What is a Root Canal Filling?
A root canal filling is a way of keeping a tooth, once the live part (the pulp) has become irreversibly damaged.
The pulp is a mixture of nerve fibres and tiny blood vessels that can become very inflamed (giving tooth ache) or die off (causing an abscess). This can happen either in the presence of tooth decay or after a heavy blow to the tooth.
The aim of the procedure is to painlessly remove the damaged pulp, under local anaesthetic, and remove any infection that may be present. Once the canals have been cleaned and shaped they are filled with a special filling material. This work is usually carried out over two visits of up to 90 minutes a time. Once the root canal filling is in place, the crown of the tooth is restored with a large filling or cast restoration.
An Example of Root Canal Filled Teeth
Are root fillings always successful?
Root canal fillings are a very successful treatment, with success rates well over 90% for many teeth. Obviously some cases do fail, most commonly when teeth are either very broken down or have an unusually complex root structure. Failure can also occur when the root canals are infected with bacteria that are resistant to the anti-bacterial pastes that are used.

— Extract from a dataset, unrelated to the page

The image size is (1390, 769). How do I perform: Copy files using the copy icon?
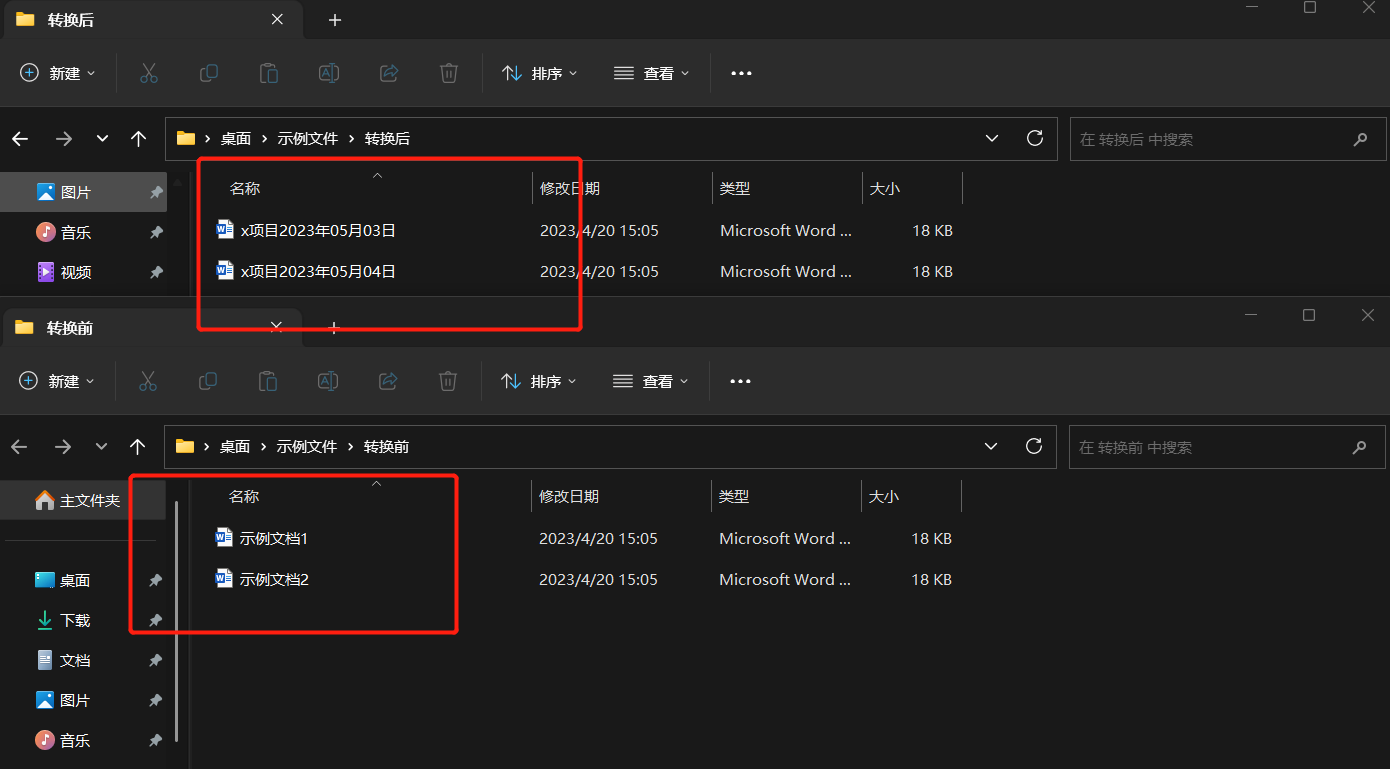[x=208, y=72]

Why does a root filling cost so much more than a normal filling?
A root canal filling takes much longer than a routine filling, usually over two visits and the fees reflect this. As well as the extra time, root canal fillings also require a great deal of specialist equipment and extra training, which adds to the overall cost.
Do root fillings hurt?
With careful use of local anaesthetic a root canal filling can be completely painless from start to finish. When a root canal filling is being done to a tooth that has been causing toothache, it will take the pain away and leave the patient feeling much better.
My dentist says I need a root filling but the tooth doesn't hurt me, so why should I bother?
When a tooth has died off there is often no pain from it, usually because the pulp has been destroyed. Although there is no pain, there will be infection present that will lead to an abscess. Early treatment of the tooth will remove this infection before it worsens and will prevent the abscess from becoming a problem.
If I don't want a root filling what other choices have I got?
Once the pulp of the tooth has become irreversibly damaged then a root canal filling is the only way of keeping the tooth. The only alternative treatment is to extract the tooth. Before making a decision on whether to save a tooth or not, any patient should consider how much it would cost to replace the tooth, and how this work will affect the teeth round about. Keeping the tooth with a root canal filling is usually the cheapest, least destructive option.